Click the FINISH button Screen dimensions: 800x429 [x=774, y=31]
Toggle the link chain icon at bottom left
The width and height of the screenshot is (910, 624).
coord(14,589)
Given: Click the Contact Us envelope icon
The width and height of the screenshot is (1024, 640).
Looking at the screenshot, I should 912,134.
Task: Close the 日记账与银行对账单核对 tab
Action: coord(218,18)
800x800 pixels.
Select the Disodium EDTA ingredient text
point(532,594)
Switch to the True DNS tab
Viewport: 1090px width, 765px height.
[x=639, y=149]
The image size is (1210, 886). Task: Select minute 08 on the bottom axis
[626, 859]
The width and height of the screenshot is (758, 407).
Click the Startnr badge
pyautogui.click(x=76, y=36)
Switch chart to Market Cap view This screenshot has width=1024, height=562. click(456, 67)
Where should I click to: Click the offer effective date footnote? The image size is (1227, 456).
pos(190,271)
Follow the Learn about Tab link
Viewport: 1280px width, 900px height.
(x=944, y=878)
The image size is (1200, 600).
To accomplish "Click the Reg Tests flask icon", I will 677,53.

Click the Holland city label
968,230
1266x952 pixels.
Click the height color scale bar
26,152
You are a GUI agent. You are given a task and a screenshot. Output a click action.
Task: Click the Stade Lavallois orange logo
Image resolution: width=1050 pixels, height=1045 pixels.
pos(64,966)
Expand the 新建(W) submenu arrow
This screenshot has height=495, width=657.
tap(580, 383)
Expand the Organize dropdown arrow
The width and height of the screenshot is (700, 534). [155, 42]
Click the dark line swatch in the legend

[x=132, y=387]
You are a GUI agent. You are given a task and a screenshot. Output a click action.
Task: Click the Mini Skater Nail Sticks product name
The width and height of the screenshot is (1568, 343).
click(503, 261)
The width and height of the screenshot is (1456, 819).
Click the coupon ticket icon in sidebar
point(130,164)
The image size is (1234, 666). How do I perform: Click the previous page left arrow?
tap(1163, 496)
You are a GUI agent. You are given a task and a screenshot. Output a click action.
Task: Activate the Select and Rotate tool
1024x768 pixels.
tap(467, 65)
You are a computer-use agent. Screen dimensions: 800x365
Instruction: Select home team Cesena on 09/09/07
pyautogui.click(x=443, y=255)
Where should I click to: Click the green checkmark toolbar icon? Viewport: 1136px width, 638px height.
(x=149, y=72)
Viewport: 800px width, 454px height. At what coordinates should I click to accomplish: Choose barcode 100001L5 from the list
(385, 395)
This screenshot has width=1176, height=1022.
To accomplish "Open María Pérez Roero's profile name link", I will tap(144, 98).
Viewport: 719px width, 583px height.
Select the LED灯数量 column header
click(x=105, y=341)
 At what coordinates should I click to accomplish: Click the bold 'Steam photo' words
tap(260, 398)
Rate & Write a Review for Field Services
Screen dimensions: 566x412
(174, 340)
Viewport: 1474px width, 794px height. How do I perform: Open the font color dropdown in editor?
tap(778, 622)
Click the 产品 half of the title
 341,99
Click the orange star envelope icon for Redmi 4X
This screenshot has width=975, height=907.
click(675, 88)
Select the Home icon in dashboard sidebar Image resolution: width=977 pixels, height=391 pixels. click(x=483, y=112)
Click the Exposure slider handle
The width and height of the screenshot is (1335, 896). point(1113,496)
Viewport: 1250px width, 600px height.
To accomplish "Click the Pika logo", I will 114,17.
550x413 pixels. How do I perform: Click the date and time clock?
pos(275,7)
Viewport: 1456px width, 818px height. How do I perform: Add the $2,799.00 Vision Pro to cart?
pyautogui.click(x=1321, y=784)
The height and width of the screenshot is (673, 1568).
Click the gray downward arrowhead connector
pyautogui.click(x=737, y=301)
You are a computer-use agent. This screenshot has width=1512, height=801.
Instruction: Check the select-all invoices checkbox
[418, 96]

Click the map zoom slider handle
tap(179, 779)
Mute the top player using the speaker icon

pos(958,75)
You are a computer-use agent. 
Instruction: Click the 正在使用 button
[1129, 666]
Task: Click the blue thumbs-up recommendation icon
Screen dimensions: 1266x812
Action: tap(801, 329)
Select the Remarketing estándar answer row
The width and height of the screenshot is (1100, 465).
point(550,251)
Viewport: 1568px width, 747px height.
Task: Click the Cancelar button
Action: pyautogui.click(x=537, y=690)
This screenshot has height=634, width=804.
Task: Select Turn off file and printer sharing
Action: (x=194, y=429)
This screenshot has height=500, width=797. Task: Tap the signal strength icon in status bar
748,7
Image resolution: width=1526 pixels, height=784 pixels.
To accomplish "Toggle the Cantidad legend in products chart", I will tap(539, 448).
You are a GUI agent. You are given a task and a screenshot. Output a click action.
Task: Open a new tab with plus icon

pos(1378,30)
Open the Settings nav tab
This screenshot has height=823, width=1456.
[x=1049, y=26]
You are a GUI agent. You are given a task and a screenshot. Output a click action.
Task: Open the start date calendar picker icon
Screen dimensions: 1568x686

**What the exercise asks**
Gather every line of the material above that contains the string "dropdown", matching case exactly, and copy each one in full.

**Task output**
Expand the Organize dropdown arrow
Viewport: 1474px width, 794px height. How do I perform: Open the font color dropdown in editor?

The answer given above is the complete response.